*ASSIGNMENT:*
Where in the data below does the word "will" appear? Copy every line that has it.

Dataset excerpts
☆ ☆ ☆ ☆ ☆
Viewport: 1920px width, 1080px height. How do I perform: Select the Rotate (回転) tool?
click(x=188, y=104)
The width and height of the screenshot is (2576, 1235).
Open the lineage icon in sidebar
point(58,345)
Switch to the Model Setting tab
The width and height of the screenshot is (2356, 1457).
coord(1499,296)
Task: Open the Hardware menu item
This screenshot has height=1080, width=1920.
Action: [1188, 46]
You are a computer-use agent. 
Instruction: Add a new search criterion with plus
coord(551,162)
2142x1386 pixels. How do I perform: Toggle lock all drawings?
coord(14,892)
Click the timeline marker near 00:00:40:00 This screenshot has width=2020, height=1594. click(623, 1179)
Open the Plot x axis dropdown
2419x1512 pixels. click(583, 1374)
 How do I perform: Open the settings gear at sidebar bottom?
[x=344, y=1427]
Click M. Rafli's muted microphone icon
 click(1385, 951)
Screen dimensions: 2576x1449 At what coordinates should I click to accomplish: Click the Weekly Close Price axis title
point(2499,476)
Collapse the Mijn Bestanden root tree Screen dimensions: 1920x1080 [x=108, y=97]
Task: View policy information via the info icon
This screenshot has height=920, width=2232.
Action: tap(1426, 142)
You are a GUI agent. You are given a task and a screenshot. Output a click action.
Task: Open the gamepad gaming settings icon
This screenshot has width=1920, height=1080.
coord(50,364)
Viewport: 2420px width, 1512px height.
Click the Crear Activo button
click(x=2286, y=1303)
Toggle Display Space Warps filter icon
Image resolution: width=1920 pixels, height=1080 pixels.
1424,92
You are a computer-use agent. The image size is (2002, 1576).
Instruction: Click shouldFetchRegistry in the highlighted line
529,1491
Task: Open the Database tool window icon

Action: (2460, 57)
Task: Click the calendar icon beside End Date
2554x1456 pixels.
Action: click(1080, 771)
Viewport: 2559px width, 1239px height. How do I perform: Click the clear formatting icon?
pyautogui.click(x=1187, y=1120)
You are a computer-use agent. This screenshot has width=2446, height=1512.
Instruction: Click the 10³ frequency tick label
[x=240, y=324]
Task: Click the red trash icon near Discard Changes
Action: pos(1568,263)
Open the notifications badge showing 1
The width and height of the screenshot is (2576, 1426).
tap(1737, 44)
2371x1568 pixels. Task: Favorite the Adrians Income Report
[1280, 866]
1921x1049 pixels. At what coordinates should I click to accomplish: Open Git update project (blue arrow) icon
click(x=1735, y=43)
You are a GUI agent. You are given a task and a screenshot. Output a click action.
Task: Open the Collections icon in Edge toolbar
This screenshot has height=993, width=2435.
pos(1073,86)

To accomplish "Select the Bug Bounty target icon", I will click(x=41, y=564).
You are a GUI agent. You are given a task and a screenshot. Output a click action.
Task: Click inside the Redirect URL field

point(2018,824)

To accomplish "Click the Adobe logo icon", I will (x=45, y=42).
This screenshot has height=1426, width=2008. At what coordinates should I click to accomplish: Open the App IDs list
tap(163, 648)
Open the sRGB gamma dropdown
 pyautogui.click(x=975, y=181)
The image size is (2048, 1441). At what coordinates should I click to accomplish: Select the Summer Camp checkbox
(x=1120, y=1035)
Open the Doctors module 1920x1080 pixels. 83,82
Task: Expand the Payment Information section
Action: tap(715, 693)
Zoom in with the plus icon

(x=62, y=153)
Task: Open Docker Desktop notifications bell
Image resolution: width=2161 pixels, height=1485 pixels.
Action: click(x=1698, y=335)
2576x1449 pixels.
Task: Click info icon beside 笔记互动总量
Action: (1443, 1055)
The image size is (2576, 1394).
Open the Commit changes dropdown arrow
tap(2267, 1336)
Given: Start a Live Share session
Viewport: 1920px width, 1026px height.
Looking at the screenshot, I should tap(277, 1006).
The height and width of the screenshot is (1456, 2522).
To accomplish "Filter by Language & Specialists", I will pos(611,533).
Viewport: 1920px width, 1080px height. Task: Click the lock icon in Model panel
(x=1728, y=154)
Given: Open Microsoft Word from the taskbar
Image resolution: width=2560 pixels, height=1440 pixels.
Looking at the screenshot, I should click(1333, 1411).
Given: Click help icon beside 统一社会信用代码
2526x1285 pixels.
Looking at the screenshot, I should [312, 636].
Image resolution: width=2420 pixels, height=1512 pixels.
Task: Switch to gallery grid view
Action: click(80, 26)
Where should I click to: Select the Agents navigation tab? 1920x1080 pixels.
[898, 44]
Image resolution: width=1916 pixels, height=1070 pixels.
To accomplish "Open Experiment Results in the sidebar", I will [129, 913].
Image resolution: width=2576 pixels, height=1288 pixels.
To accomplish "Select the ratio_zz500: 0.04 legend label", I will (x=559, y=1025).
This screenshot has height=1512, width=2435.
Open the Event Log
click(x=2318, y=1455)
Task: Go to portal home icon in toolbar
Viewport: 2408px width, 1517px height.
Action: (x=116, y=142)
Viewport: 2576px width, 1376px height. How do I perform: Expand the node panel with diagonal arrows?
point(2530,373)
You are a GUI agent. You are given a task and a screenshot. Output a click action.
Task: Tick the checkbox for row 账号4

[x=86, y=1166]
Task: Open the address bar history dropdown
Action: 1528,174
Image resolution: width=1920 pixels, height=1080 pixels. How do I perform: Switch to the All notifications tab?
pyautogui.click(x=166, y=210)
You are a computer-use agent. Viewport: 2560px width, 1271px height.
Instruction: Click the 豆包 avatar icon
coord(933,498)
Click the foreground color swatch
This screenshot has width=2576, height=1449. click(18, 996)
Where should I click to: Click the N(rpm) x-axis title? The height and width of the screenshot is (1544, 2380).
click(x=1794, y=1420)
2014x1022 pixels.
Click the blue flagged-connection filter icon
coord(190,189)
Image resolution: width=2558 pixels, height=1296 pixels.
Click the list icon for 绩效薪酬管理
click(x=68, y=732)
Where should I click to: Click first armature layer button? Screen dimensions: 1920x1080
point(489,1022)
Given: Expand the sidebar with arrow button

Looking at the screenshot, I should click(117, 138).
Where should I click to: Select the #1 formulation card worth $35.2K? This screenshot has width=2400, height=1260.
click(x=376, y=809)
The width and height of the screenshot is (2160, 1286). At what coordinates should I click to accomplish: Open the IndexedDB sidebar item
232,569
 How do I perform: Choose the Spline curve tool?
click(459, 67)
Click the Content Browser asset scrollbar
☆ ☆ ☆ ☆ ☆
*FINISHED EXERCISE:*
To accomplish "Select the Bug Bounty target icon", I will click(x=41, y=564).
To accomplish "Click the Adobe logo icon", I will (x=45, y=42).
To accomplish "Filter by Language & Specialists", I will pos(611,533).
To accomplish "Open Experiment Results in the sidebar", I will [129, 913].
To accomplish "Select the ratio_zz500: 0.04 legend label", I will (x=559, y=1025).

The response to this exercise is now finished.